• PROBLEM:
The result should be an exact copy of only the lines from the one with "Task: Click the PROCEDIMIENTO section label" through the last line of the data below, with pictures omitted.

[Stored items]
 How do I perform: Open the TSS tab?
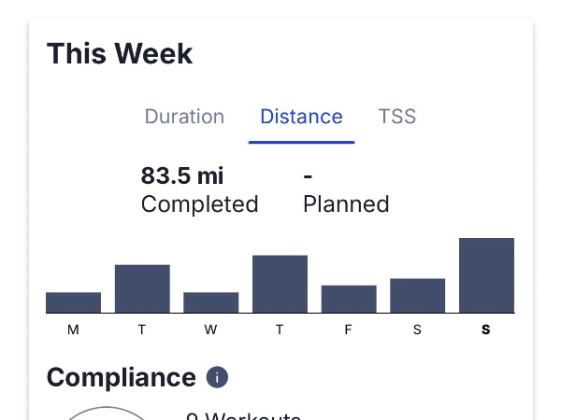(x=396, y=118)
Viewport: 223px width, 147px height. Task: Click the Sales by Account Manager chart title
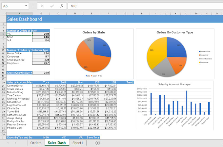[174, 84]
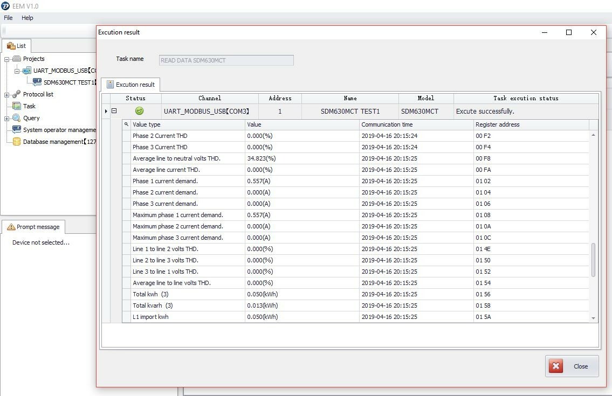
Task: Click the Database management icon
Action: pyautogui.click(x=17, y=142)
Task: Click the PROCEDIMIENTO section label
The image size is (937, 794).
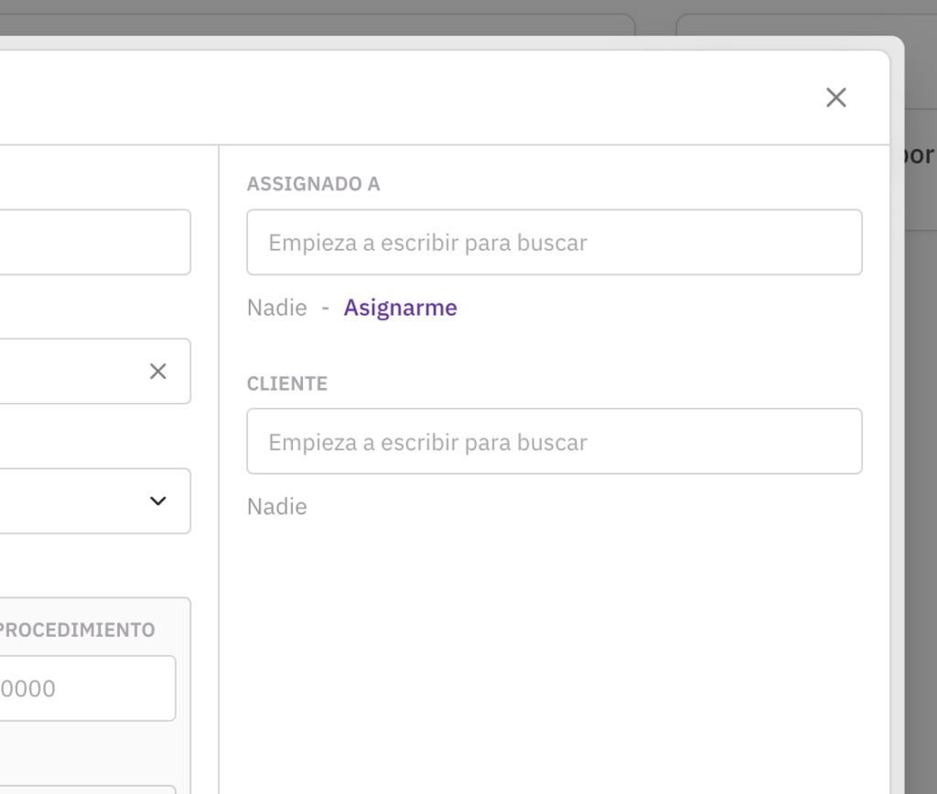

• ANSWER SECTION:
Task: Click the PROCEDIMIENTO section label
The image size is (937, 794).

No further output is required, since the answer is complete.